Nas complicações no pós-operatório, Portugal aparece também a liderar o grupo de 13 países da União Europeia para o qual existem dados sobre o esquecimento de "corpos estranhos" nos pacientes na sequência de intervenções cirúrgicas, com uma taxa de 6,5% por 100 mil cirurgias. No entanto, é suplantado pela Suiça, com quase o dobro desta taxa. Os autores do relatório pedem, a propósito, alguma cautela na análise destes dados.
Nos recursos médicos, merece de novo destaque o baixo número de enfermeiros face ao total de médicos em Portugal, apesar do aumento observado no número dos primeiros profissionais que se verificou ao longo dos últimos anos. No ratio entre enfermeiros e médicos, continuamos, aliás, no terceiro pior lugar da União Europeia, em conjunto com a Espanha.
Em síntese, sublinhando que os países europeus alcançaram “ganhos significativos” na saúde, os autores do relatório lembram, porém, que ainda são “grandes as desigualdades neste sector”. Um exemplo: apesar de a esperança média de vida ter aumentado, em média, mais de cinco anos desde 1990, “a diferença entre os países com taxas de esperança de vida mais altas e os países com taxas mais reduzidas mantém-se em cerca de oito anos”.

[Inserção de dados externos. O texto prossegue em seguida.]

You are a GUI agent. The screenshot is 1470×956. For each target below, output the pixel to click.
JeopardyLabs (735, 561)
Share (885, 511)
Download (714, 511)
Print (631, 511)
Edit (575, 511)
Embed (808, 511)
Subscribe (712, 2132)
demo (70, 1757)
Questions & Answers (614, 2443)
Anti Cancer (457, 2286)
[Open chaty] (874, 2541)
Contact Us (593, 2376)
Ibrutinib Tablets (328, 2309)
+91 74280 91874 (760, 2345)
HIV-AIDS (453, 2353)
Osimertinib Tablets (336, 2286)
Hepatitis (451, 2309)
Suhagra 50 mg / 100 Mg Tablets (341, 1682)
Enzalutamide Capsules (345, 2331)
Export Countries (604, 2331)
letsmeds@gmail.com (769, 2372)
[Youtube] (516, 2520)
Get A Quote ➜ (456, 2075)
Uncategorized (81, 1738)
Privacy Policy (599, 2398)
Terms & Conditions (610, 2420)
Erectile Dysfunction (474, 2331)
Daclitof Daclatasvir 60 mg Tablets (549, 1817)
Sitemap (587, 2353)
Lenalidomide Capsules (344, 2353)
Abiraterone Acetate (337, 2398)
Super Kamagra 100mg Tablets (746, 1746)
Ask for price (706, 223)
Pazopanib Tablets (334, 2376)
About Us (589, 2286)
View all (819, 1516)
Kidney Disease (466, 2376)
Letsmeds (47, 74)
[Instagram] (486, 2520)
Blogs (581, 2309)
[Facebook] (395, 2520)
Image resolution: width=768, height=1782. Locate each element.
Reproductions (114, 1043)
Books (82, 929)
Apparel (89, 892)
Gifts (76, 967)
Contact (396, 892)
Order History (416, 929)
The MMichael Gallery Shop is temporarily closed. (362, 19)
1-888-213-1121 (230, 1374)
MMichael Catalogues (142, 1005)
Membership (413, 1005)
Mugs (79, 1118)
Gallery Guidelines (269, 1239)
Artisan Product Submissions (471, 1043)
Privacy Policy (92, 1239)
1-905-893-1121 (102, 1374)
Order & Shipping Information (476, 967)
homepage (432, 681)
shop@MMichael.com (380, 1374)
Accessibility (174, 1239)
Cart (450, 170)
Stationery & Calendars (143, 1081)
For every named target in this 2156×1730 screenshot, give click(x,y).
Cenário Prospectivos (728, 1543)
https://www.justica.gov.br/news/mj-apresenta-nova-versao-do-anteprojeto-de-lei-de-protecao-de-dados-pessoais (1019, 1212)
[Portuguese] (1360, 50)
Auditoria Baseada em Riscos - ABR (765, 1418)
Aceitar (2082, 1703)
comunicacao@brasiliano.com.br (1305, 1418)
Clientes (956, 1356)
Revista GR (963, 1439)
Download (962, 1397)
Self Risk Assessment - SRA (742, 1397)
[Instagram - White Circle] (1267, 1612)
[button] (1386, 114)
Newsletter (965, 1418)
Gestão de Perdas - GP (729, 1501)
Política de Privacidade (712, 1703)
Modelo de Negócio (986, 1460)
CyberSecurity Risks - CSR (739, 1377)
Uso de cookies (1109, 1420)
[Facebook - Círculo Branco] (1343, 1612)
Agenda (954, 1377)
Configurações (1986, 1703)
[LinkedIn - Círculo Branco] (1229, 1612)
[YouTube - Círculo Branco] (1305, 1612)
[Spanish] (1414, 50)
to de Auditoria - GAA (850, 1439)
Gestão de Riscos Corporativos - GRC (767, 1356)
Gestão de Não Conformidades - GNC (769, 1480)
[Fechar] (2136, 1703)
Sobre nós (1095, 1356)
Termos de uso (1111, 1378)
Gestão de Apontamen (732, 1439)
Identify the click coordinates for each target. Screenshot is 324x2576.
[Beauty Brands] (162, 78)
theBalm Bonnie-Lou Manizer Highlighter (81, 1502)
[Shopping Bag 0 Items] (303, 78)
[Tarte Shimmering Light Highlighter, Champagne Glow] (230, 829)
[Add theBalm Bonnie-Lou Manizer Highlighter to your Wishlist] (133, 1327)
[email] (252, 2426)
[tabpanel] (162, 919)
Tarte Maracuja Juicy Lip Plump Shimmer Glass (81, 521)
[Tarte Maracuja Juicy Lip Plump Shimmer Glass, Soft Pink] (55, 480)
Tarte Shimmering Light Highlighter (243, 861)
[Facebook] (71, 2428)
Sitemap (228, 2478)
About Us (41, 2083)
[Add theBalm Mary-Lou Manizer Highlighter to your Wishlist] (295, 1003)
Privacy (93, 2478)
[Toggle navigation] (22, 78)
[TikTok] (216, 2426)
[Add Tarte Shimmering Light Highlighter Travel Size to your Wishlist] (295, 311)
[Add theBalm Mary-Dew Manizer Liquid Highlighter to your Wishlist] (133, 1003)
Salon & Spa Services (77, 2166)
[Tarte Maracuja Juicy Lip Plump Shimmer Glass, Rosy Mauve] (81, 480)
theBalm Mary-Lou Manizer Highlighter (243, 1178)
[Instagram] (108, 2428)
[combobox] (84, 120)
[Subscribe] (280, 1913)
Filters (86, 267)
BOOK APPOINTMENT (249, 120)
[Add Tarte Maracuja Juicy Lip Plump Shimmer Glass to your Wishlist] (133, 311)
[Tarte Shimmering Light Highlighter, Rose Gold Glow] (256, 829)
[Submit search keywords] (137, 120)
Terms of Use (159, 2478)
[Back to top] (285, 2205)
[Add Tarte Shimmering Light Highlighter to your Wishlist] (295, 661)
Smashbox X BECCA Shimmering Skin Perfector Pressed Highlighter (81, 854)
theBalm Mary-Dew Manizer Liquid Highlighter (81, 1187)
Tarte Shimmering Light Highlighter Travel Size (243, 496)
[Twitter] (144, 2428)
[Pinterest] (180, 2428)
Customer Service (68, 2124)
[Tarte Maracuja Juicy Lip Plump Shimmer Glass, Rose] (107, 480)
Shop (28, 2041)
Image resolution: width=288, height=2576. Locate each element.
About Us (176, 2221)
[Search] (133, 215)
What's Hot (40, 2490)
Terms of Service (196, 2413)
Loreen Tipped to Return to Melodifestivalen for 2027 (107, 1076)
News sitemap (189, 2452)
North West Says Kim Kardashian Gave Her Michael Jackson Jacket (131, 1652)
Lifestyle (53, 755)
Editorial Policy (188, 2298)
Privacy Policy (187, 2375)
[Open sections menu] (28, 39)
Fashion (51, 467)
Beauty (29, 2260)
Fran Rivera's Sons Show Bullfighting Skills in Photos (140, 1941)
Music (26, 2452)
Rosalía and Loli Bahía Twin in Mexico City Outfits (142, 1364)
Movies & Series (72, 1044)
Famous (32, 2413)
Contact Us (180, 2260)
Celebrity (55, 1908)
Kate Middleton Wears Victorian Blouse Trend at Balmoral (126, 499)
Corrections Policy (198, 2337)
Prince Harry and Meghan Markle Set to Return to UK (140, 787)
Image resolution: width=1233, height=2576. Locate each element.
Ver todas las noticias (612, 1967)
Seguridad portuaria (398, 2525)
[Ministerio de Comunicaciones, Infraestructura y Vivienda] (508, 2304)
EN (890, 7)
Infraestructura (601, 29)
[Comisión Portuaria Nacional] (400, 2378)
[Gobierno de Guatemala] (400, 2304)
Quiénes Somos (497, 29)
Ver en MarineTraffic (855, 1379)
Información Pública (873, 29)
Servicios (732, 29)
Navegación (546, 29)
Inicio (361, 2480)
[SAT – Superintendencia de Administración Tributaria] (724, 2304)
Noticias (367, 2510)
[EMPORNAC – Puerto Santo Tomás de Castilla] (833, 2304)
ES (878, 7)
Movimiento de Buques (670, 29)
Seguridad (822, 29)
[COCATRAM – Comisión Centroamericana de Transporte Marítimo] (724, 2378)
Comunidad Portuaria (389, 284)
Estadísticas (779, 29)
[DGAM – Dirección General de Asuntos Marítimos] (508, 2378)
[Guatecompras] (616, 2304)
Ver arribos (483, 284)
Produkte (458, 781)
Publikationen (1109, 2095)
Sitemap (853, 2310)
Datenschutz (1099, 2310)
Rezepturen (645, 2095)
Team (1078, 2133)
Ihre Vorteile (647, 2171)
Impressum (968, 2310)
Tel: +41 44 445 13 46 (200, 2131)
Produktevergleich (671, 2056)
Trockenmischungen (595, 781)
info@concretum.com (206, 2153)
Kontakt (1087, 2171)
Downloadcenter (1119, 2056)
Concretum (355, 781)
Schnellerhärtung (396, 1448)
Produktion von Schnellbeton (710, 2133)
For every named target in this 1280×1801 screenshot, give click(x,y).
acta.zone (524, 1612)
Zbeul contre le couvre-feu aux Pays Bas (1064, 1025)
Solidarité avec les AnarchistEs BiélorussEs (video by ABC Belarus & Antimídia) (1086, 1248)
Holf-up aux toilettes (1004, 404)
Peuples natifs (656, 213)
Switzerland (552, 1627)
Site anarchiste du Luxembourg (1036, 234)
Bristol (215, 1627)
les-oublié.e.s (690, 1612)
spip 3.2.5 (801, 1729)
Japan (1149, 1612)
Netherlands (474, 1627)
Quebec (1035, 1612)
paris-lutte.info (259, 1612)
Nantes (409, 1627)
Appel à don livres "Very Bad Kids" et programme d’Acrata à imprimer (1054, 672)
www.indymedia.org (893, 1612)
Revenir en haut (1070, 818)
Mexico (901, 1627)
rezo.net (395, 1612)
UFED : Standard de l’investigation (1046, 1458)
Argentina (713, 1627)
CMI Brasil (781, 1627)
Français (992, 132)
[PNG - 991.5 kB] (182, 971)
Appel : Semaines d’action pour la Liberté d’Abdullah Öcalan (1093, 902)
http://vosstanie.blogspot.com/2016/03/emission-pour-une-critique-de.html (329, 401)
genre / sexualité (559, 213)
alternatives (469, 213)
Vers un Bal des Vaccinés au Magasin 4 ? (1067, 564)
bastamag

Quanto à a crise económica, esta tem tido “um impacto heterogéneo na saúde e na mortalidade da população”, sustentam. Basta ver que, apesar de terem subido ligeiramente no início da crise, as taxas de suicídio parecem ter voltado aos valores anteriores, enquanto a mortalidade devido a acidentes de transportes diminuiu com maior rapidez nos últimos anos. O reverso da medalha é que a crise económica poderá ter contribuído para o aumento, a longo prazo, da obesidade. Nos Estados-membros da UE, em 2012, em média, um em cada seis adultos era obeso. A este nível, acentua-se que quem passa por períodos financeiros difíceis está “sob risco acrescido”.